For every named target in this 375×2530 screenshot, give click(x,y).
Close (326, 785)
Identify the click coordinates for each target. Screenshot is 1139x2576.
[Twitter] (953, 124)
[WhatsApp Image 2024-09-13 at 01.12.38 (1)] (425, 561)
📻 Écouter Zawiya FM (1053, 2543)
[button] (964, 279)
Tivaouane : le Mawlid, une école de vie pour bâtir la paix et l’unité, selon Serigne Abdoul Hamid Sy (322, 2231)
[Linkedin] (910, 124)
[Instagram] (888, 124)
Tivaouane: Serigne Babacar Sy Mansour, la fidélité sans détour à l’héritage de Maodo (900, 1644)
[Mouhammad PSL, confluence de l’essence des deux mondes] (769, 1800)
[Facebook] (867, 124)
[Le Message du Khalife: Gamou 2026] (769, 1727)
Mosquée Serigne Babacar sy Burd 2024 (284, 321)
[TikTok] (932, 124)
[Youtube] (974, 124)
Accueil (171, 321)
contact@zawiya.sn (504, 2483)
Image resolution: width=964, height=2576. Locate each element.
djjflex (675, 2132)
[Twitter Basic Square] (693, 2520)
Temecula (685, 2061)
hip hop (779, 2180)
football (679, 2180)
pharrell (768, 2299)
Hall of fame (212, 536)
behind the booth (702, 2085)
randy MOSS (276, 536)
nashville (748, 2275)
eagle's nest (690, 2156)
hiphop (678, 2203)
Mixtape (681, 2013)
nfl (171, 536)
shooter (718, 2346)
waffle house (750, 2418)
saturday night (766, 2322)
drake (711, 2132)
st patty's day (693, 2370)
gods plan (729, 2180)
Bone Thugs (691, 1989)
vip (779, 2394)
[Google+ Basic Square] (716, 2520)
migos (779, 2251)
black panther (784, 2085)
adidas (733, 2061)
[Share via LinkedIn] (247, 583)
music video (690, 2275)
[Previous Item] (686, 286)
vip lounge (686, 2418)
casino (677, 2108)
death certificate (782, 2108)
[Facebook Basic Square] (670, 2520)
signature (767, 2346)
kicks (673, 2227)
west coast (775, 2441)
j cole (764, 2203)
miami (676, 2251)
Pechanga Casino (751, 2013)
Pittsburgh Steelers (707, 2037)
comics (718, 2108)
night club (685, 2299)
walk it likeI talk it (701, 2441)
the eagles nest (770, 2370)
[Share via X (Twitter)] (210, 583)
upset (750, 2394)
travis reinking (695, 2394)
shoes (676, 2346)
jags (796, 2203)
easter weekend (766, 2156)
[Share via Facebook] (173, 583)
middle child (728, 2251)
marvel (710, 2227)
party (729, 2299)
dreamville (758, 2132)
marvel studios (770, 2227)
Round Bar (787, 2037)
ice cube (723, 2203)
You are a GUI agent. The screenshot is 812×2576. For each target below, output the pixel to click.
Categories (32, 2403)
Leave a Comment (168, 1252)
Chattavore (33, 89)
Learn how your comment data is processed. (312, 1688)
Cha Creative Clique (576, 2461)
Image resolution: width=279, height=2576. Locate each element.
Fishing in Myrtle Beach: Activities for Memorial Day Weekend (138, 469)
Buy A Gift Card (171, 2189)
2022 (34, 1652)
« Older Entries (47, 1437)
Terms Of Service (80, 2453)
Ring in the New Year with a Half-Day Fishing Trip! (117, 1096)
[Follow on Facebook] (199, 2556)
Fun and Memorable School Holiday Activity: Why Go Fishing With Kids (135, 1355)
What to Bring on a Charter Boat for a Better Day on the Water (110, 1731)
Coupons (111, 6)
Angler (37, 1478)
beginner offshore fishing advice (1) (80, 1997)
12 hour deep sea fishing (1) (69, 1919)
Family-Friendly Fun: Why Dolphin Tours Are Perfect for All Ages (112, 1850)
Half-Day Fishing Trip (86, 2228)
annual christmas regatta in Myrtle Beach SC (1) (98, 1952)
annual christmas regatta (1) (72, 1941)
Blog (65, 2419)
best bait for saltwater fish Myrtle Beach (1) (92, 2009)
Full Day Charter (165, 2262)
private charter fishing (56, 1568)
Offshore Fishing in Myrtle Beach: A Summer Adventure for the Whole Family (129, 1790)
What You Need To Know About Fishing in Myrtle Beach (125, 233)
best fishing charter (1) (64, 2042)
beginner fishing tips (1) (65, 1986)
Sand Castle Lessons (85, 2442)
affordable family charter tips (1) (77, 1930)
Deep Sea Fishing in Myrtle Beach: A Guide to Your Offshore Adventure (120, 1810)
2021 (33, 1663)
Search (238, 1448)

**Task statement**.
Go through the data above and return each line containing the string "best".

**Solution to the exercise**.
best bait for saltwater fish Myrtle Beach (1) (92, 2009)
best fishing charter (1) (64, 2042)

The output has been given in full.